Exercise goal
Pictures in the data should be dropped; transcribe exactly the lines from the one that has "Click the vgen.co address bar" through the one that has "Task: Open the bar".

Given data
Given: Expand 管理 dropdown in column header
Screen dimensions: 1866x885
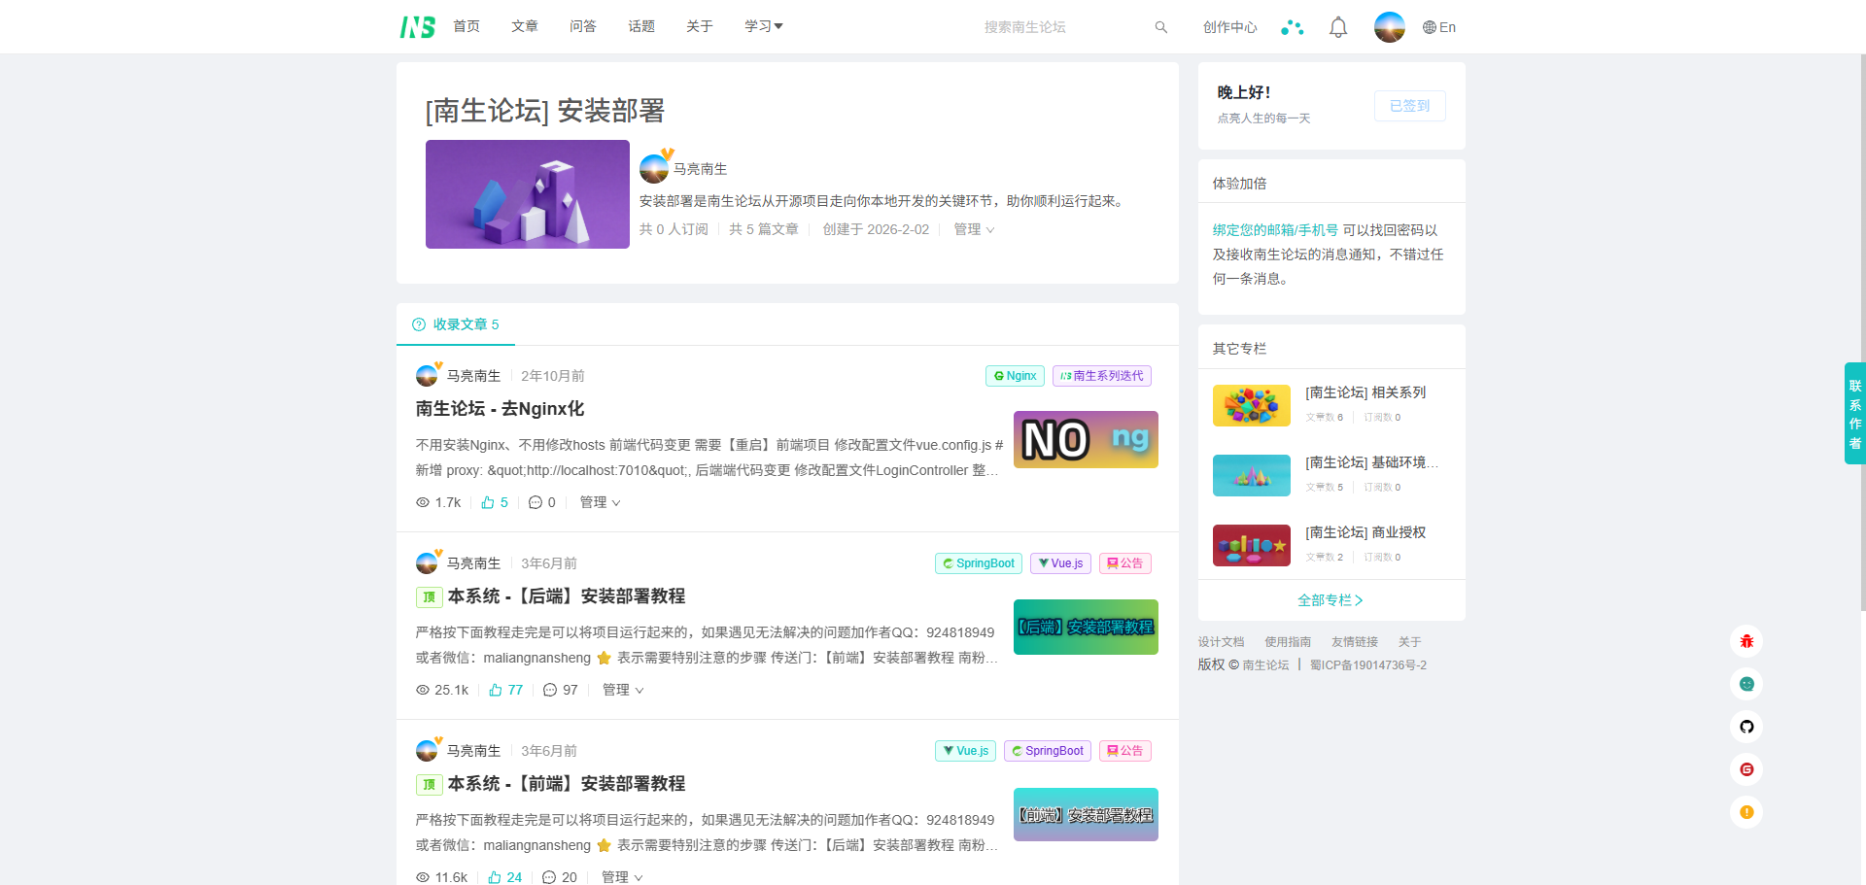Looking at the screenshot, I should 973,229.
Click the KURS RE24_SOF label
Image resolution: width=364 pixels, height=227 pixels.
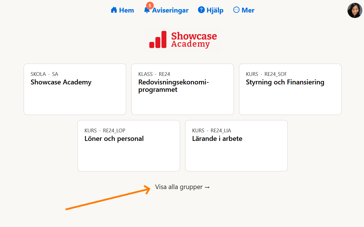click(266, 74)
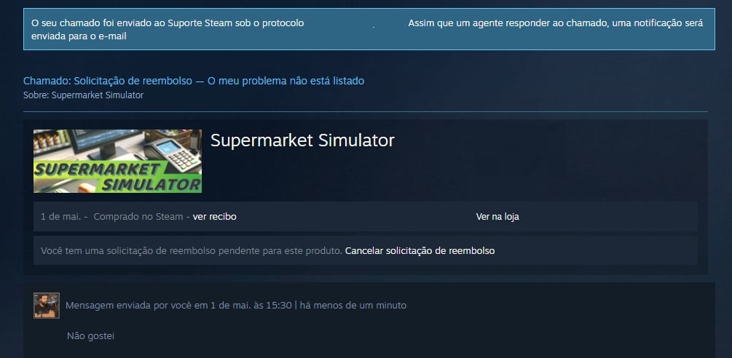Open the Supermarket Simulator game capsule image

click(x=118, y=162)
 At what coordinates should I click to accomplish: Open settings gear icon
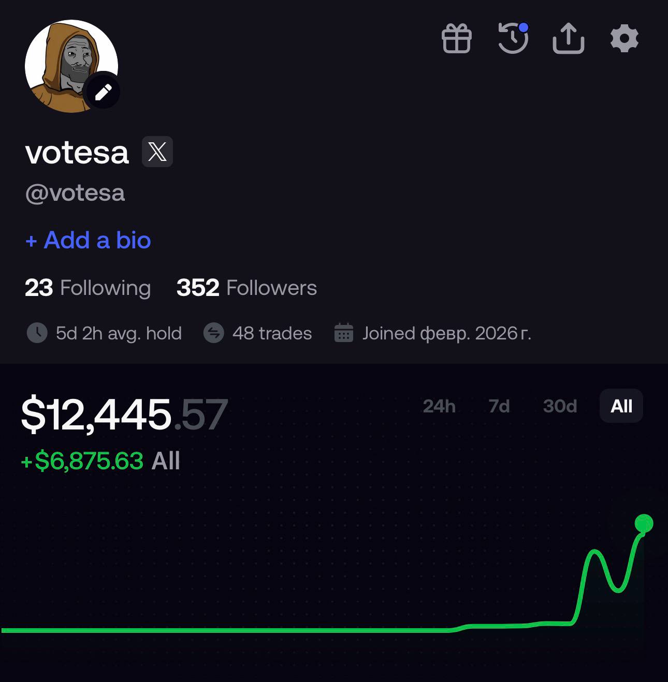click(625, 38)
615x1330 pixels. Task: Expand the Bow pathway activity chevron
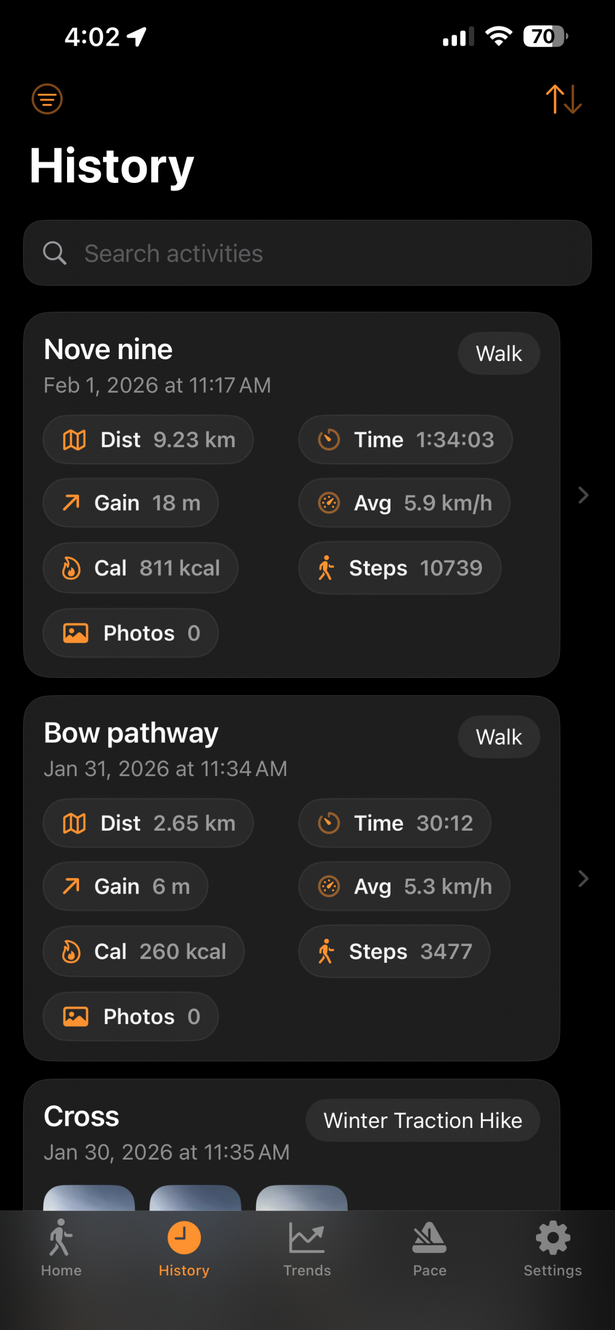[583, 879]
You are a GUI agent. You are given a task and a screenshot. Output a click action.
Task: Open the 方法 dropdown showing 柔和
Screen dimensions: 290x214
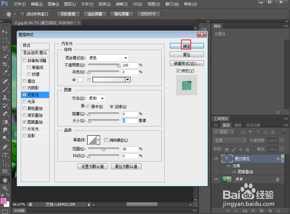[95, 98]
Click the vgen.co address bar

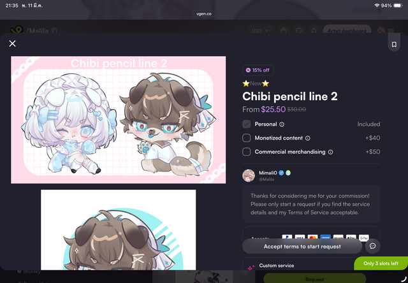[x=204, y=14]
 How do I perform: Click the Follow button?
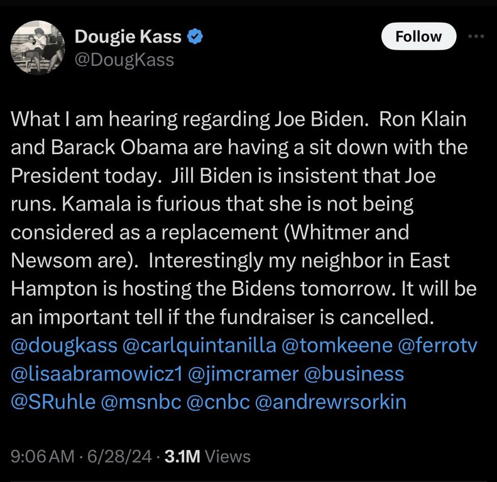point(418,36)
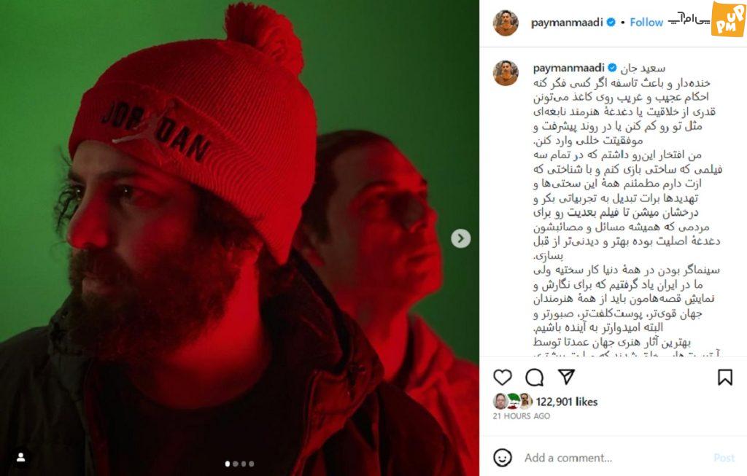747x476 pixels.
Task: Advance to next photo with arrow
Action: pos(460,238)
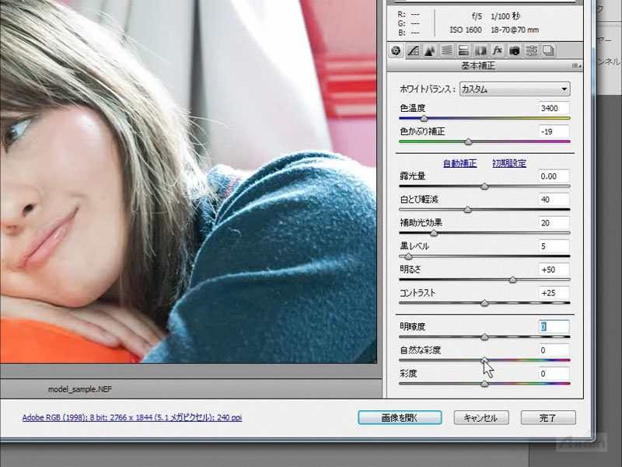Click the 完了 done button
Image resolution: width=622 pixels, height=467 pixels.
548,417
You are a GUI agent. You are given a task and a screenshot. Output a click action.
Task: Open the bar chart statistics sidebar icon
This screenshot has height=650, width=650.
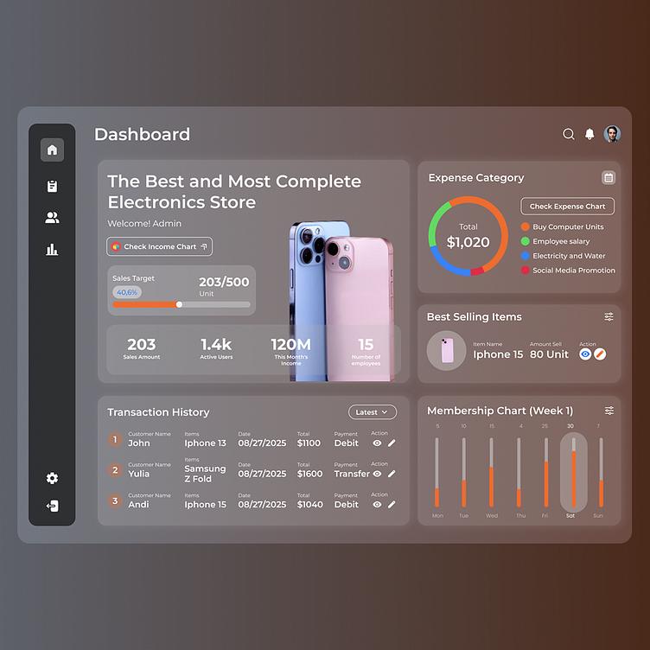(52, 250)
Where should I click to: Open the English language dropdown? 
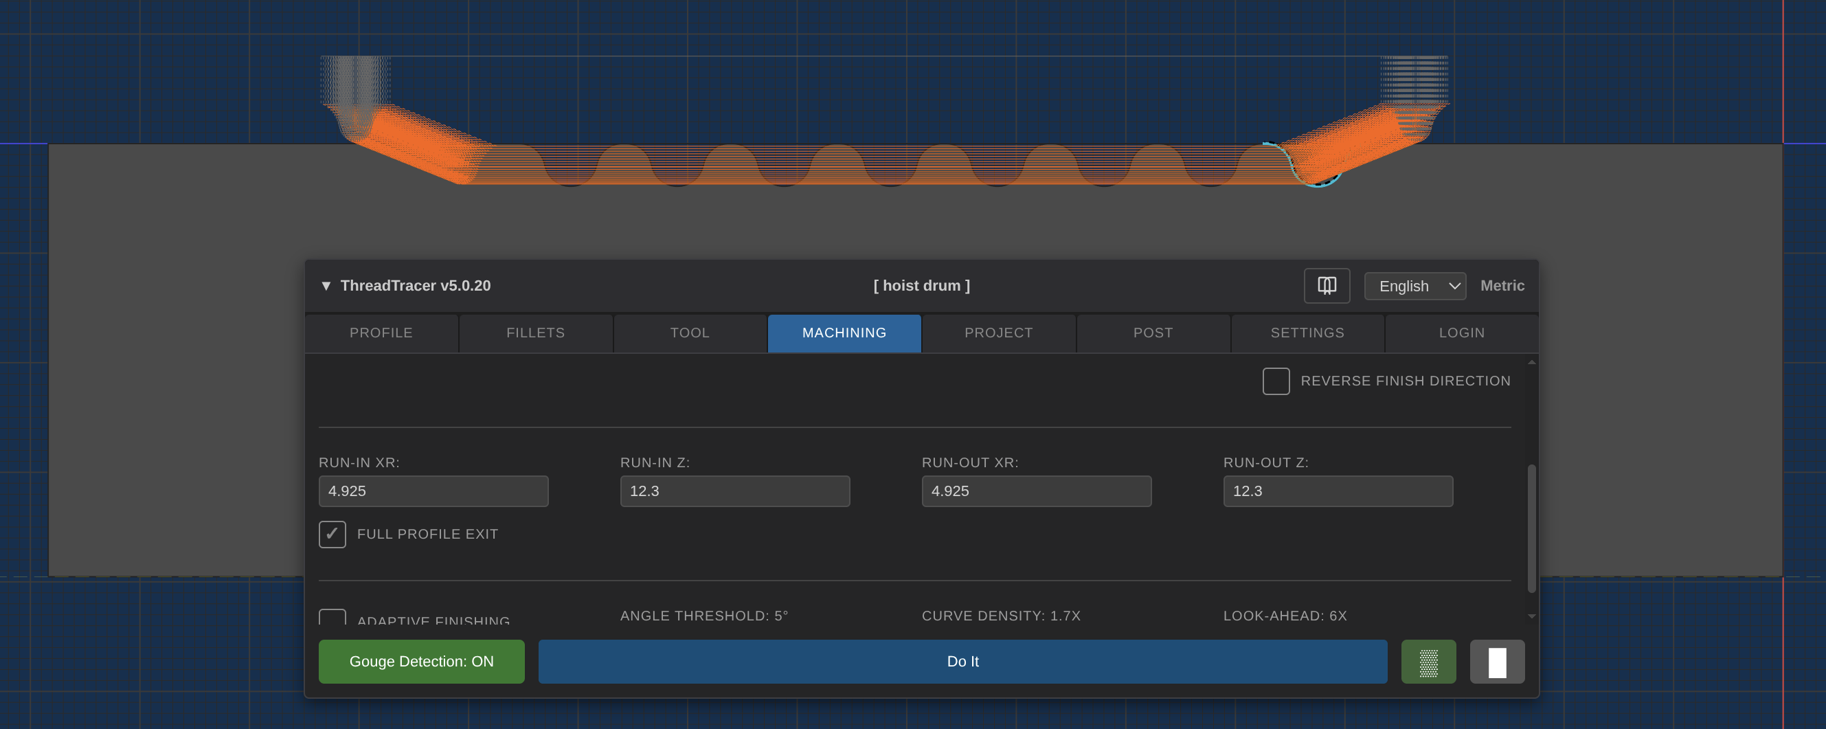click(1414, 286)
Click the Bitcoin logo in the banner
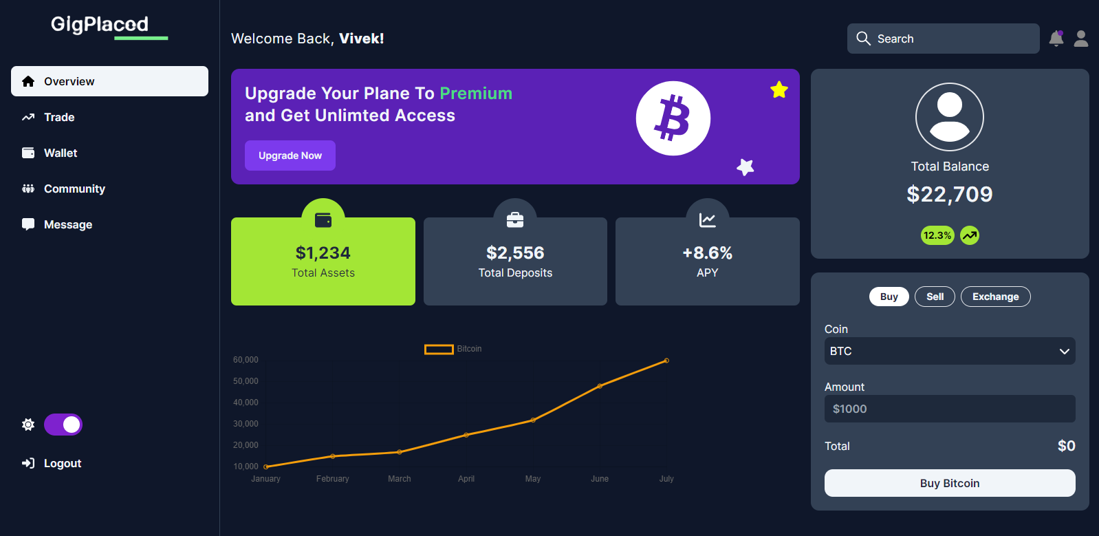This screenshot has width=1099, height=536. (673, 118)
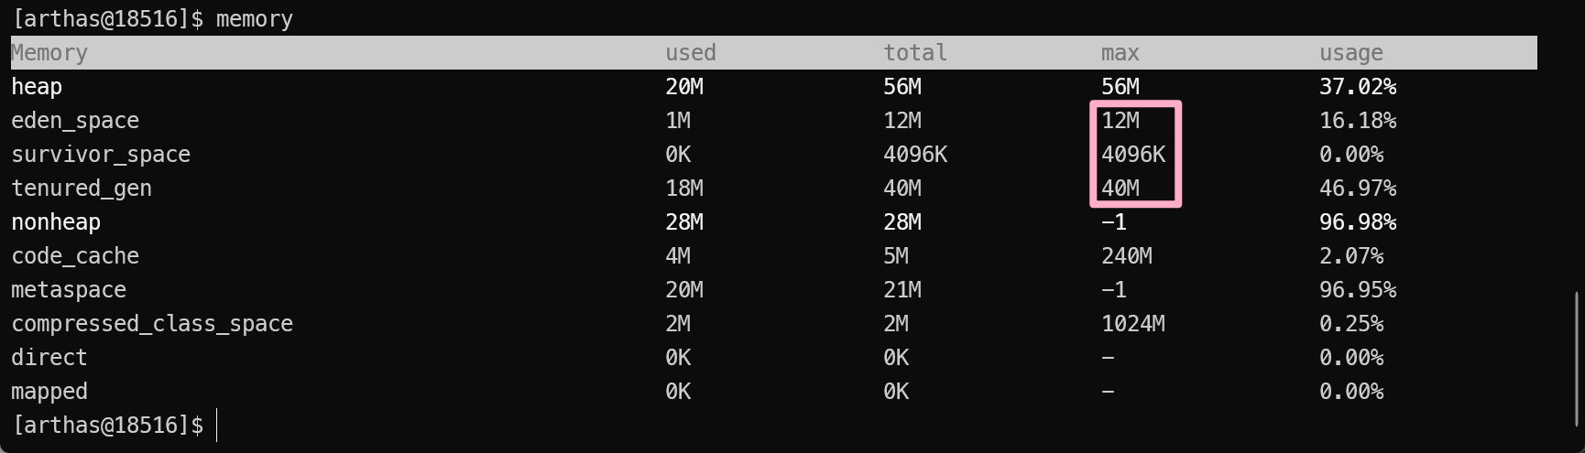
Task: Select the "total" column header
Action: tap(914, 53)
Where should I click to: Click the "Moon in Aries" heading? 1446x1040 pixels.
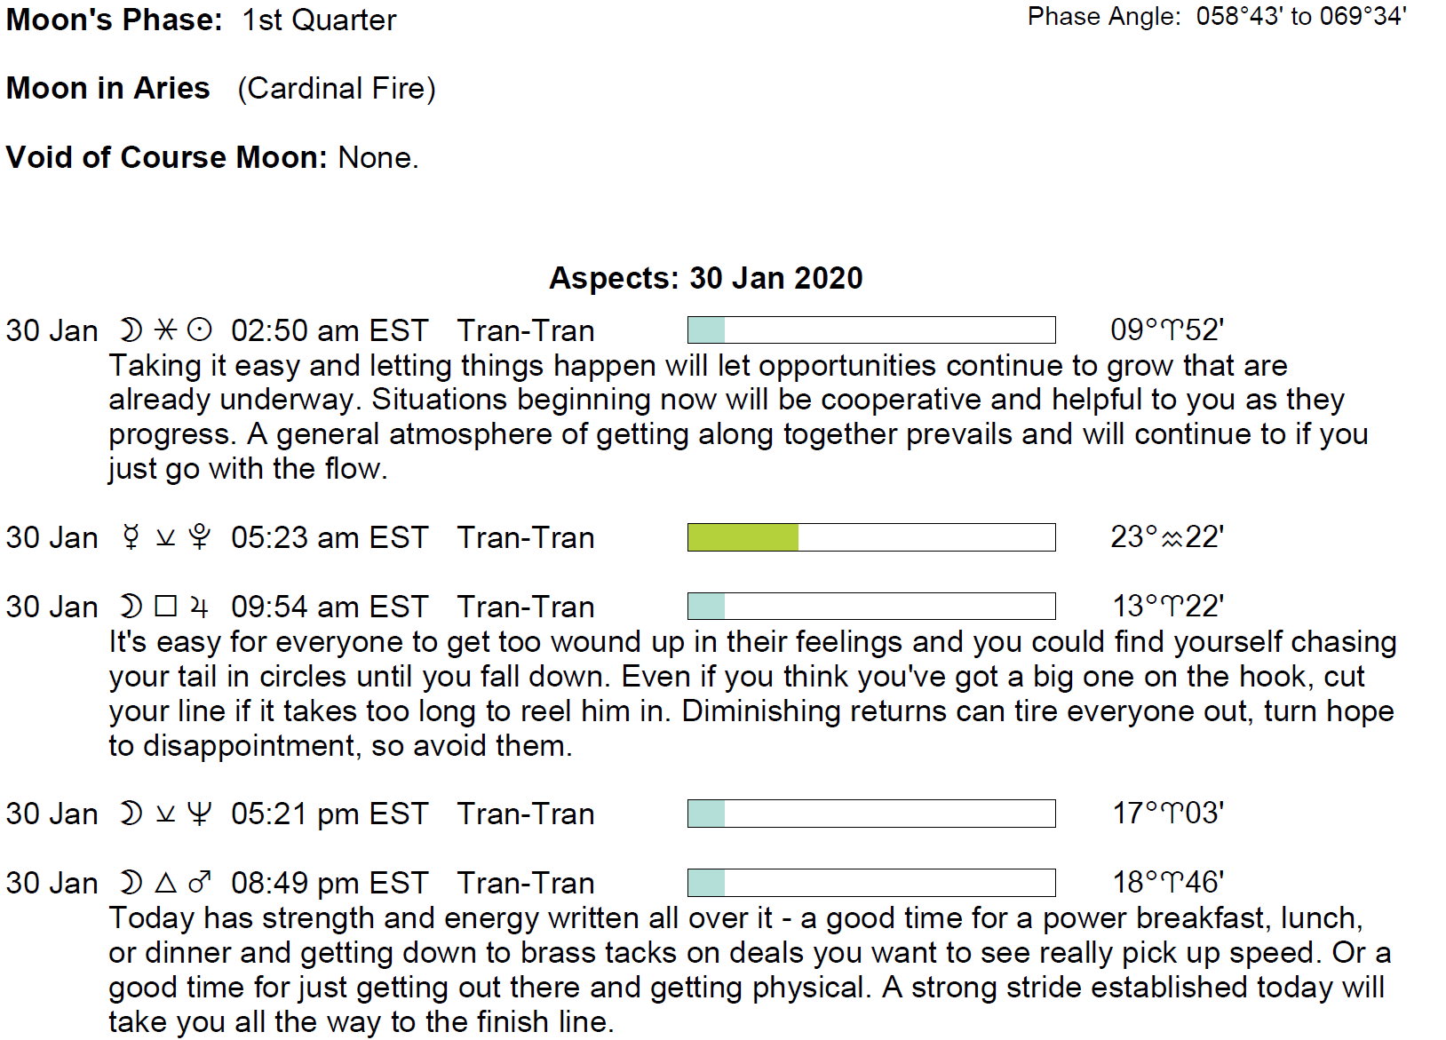(108, 89)
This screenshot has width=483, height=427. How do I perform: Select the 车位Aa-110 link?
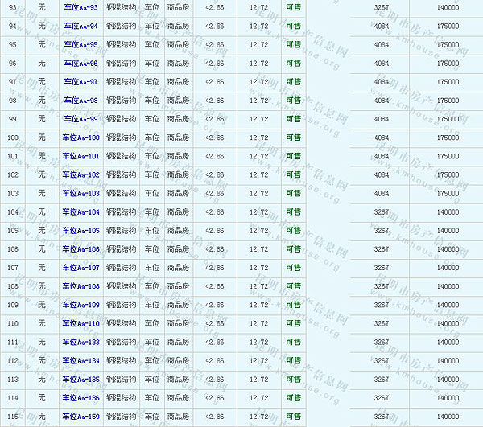click(x=81, y=323)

Result for this task
Click the vgen.co address bar

[x=204, y=14]
 How do I perform: Click the Follow button?
point(418,36)
747x476 pixels.
Task: Advance to next photo with arrow
Action: pos(460,238)
Click the 完了 done button
Image resolution: width=622 pixels, height=467 pixels.
548,417
You are a GUI agent. You are given a task and a screenshot. Output a click action.
Task: Open the bar chart statistics sidebar icon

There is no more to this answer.